BEGIN Data supplied

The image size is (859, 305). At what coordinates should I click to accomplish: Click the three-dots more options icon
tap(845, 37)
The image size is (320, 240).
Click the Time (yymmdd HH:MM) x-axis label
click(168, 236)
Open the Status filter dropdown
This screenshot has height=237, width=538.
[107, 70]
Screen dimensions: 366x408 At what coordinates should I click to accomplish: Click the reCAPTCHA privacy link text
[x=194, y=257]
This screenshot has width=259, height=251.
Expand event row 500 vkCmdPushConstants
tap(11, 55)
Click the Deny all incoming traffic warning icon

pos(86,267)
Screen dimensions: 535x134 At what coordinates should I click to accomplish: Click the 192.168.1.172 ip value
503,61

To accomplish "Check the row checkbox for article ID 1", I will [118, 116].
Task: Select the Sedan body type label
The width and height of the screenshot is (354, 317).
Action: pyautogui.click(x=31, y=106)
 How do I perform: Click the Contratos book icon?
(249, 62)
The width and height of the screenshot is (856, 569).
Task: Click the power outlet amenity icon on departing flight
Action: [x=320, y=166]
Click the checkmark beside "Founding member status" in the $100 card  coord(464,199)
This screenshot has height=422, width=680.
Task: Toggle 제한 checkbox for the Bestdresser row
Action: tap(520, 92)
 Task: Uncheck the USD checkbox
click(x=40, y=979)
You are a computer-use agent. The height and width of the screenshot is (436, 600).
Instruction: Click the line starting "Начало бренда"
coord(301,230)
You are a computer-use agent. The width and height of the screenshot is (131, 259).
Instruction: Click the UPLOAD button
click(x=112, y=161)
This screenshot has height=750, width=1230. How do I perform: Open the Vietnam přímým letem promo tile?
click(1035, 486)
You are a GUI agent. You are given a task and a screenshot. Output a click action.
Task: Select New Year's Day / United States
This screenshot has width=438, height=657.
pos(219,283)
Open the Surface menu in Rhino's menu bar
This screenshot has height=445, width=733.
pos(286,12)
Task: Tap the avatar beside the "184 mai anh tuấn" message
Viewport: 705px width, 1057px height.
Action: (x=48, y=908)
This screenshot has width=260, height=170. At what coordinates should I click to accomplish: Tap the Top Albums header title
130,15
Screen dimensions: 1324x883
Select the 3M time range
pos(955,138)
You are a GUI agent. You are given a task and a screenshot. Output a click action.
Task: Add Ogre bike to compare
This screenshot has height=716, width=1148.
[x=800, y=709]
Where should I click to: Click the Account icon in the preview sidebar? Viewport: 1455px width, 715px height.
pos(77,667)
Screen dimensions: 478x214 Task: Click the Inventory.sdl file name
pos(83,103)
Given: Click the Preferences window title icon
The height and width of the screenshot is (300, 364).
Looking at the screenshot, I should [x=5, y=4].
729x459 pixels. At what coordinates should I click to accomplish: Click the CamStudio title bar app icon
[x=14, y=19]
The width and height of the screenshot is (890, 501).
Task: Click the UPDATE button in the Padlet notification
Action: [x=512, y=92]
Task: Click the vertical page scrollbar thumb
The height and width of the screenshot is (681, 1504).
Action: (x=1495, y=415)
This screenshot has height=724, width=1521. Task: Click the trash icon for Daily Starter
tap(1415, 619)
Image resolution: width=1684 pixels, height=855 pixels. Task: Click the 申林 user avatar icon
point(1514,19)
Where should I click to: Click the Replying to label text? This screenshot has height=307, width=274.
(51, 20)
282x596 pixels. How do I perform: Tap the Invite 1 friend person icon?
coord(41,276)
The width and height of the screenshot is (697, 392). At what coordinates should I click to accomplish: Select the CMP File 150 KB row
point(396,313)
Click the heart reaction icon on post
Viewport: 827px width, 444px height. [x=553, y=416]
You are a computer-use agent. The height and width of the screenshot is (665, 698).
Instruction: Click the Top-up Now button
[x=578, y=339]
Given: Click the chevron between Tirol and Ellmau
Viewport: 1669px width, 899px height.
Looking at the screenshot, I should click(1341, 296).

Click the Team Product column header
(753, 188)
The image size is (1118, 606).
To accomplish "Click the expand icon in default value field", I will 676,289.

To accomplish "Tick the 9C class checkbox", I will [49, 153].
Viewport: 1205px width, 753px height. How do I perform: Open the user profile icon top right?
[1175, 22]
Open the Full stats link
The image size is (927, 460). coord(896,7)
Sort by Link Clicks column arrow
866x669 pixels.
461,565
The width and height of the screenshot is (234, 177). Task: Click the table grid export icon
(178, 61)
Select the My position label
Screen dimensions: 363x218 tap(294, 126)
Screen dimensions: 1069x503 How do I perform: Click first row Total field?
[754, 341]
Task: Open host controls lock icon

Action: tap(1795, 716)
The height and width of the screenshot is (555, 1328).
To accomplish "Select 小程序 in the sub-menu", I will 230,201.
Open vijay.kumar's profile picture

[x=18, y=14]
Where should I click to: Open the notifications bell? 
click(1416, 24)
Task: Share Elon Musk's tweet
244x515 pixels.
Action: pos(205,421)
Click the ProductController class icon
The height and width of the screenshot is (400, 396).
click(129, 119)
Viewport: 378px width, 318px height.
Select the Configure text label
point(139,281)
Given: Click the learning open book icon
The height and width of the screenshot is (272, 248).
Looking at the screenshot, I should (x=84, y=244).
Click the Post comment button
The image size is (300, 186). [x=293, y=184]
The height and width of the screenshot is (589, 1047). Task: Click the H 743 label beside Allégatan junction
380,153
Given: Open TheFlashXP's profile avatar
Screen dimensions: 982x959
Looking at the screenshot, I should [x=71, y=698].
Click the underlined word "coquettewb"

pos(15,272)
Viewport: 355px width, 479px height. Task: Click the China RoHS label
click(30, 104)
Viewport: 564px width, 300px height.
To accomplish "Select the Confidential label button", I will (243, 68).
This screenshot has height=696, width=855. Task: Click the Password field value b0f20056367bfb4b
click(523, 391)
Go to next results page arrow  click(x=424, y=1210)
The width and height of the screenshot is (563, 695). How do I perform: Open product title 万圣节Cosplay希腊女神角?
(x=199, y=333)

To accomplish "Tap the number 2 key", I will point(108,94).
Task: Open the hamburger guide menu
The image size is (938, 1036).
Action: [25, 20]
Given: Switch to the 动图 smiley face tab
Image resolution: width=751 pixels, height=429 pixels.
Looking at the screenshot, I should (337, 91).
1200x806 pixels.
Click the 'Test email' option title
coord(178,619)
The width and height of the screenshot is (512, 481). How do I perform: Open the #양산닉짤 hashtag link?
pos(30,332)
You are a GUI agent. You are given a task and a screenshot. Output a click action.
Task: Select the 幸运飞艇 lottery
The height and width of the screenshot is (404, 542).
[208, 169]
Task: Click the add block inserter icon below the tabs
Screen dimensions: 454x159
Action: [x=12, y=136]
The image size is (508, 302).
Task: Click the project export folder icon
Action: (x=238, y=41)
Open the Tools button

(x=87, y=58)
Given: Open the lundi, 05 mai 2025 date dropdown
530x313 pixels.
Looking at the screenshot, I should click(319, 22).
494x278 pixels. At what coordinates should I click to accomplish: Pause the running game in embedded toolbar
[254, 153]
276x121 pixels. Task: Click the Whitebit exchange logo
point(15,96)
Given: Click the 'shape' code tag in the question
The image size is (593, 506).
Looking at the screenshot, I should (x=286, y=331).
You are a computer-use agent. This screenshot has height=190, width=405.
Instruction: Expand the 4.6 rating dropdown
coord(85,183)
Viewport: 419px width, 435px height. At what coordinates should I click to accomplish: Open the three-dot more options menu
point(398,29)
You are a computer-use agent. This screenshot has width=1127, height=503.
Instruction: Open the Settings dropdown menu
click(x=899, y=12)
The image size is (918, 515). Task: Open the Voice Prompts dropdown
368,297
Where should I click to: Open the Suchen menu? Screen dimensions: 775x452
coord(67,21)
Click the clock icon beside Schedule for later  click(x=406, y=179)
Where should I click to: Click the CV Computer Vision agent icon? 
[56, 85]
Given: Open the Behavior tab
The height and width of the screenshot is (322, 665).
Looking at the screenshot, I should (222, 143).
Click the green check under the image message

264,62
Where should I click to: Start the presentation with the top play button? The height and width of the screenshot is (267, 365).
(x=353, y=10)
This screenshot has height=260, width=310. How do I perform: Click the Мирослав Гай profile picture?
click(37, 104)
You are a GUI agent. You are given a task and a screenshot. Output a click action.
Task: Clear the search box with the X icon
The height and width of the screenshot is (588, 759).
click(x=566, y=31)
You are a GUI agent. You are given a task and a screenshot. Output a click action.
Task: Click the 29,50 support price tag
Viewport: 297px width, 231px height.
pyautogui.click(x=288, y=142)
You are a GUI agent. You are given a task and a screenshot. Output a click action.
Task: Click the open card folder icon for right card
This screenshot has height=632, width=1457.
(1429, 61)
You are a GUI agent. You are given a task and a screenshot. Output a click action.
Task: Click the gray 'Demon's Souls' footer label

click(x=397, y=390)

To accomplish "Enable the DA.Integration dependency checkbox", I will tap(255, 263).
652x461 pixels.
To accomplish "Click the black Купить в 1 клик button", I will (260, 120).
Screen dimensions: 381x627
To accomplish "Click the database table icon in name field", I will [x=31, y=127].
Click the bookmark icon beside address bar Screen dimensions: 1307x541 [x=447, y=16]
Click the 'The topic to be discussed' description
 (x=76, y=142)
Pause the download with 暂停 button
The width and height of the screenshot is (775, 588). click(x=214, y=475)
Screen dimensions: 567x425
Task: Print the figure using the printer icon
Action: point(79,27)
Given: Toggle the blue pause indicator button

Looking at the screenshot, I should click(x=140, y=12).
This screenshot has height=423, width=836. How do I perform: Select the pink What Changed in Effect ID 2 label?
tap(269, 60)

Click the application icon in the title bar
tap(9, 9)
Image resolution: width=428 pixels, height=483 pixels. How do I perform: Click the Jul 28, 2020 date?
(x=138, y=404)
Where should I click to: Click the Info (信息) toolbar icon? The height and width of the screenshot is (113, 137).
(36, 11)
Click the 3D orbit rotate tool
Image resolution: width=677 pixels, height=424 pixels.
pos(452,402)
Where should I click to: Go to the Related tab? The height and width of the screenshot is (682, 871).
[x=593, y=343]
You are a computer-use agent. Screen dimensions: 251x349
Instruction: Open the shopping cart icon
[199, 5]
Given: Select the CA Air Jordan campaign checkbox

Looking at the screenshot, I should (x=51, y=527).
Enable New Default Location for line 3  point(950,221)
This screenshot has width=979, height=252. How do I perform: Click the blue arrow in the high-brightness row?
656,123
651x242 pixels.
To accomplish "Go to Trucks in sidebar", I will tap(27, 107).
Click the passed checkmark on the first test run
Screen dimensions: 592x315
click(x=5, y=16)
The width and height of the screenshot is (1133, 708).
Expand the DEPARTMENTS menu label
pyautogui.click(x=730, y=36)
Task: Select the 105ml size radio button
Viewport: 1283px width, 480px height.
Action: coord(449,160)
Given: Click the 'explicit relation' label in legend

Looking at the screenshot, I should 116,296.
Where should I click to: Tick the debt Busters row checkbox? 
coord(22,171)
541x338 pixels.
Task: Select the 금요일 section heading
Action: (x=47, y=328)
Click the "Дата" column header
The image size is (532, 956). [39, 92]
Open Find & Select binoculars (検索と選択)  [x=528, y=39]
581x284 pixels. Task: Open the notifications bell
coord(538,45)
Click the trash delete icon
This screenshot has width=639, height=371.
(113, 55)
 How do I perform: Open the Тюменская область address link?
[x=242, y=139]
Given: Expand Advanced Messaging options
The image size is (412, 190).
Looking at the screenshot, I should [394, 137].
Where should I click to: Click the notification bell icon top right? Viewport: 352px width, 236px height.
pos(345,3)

END Data supplied

◆ Task instructions
From the line that contains "Click the trash delete icon" through the final line of the entries above, every line must be reproduced exactly and nothing more.

◆ Reply to the task
Click the trash delete icon
This screenshot has width=639, height=371.
(113, 55)
 How do I perform: Open the Тюменская область address link?
[x=242, y=139]
Given: Expand Advanced Messaging options
The image size is (412, 190).
Looking at the screenshot, I should [394, 137].
Where should I click to: Click the notification bell icon top right? Viewport: 352px width, 236px height.
pos(345,3)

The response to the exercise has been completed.